So what's the best option for the security conscious individual who just can't bear to cut Flash out completely? You'll want to stick to a browser other than Chrome or IE 10 as your primary Flash-less surfing tool, and then use Chrome, IE 10, or another browser with the Flash plug-in installed when you stumble across a Flash-centric website. (Bonus points if you install Java's plug-in on your secondary browser; see above.) This strategy will minimize your possible exposure to dirty Flash exploits.
The prospect of abandoning Flash is becoming more viable by the day, though. Adobe recently discontinued Flash on Android, and Apple has never allowed the multimedia software on its iOS devices. And as mobile technology consumes the world, websites are turning away from Flash to embrace HTML5 in droves; W3Techs reports that the number of Flash-bearing sites has plunged in the past year, from just over 25 percent in March 2012 to 20.2 percent in March 2013.

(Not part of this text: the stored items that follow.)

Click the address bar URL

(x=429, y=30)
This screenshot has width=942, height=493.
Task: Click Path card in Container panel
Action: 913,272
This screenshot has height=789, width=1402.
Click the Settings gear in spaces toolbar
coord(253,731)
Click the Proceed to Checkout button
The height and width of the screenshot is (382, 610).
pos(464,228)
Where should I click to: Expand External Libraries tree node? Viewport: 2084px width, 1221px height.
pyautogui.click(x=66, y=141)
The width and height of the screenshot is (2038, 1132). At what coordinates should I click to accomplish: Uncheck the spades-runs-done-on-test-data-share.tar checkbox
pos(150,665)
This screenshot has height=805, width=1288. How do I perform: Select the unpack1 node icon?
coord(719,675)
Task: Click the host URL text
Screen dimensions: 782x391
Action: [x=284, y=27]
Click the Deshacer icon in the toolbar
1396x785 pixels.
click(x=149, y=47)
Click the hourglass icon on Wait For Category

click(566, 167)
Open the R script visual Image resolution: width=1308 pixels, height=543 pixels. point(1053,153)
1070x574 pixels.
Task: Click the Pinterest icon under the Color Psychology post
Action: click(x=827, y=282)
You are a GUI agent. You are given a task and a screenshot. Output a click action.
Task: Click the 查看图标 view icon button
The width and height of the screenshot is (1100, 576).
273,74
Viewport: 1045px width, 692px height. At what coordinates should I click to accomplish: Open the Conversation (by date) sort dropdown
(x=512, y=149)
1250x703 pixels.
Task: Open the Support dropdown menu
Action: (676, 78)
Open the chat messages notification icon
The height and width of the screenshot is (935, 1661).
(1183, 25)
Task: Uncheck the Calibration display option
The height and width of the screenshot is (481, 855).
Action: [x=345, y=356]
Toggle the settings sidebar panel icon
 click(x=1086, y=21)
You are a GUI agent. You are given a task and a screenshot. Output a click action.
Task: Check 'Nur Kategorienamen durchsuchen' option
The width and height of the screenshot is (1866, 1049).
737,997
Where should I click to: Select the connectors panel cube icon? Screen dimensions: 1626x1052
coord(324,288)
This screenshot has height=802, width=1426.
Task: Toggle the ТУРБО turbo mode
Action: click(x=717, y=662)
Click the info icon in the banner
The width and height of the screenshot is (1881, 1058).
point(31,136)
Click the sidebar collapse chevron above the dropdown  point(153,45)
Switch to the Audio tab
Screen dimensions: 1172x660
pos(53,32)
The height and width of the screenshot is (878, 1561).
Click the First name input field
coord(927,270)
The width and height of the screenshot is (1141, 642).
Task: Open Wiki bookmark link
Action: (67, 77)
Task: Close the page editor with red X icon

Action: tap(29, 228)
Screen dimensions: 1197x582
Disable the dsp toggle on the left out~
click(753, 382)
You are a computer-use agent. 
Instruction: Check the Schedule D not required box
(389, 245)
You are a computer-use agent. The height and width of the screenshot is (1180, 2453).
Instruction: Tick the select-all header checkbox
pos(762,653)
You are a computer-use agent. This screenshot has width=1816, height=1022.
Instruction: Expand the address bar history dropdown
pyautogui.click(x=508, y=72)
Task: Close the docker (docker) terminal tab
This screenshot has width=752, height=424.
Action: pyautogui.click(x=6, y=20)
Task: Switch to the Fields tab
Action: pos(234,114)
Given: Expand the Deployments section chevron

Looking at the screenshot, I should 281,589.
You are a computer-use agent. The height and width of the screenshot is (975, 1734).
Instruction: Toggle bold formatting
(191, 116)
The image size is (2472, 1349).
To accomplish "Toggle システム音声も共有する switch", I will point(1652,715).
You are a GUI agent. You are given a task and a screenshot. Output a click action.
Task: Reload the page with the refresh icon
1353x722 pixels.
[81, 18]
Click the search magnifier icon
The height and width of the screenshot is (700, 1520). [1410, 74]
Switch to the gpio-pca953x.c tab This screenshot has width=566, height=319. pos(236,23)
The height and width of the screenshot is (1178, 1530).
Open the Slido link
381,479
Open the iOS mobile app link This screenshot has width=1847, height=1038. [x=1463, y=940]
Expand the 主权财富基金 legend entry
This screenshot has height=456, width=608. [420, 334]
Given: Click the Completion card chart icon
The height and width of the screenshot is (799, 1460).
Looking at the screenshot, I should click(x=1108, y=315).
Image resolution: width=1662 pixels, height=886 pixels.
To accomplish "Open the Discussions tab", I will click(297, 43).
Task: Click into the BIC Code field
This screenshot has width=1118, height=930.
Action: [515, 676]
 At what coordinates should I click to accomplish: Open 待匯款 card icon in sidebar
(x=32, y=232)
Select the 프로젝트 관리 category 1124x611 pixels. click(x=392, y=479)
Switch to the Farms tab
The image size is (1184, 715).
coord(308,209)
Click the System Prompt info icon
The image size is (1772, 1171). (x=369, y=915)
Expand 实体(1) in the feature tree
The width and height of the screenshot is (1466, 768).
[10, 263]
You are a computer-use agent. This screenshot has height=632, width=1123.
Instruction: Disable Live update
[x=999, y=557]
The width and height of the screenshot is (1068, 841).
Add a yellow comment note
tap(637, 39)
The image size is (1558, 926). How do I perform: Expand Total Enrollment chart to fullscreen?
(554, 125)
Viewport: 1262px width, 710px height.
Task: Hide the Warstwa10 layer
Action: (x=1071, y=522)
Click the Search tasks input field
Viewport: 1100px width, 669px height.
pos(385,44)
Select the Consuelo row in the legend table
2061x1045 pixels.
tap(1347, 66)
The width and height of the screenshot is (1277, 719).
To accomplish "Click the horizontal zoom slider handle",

Pandora, YouTube, Revision3, Vimeo, and Scribd have all either introduced HTML5 options or dumped Flash for HTML5 entirely over the past couple of years. With any luck, Flash's final days are just over the horizon.
Trumped, yet hopeful
At the end of my grand experiment, it's apparent that, while leaving Adobe Reader for greener (or at least less-targeted) pastures is relatively easy, you might not be able to quit Java or Flash cold turkey. But even so, you can take precautions to keep your security risks to a minimum. Just slap the Flash and Java plug-ins on a secondary browser and forget they're there unless you absolutely need them.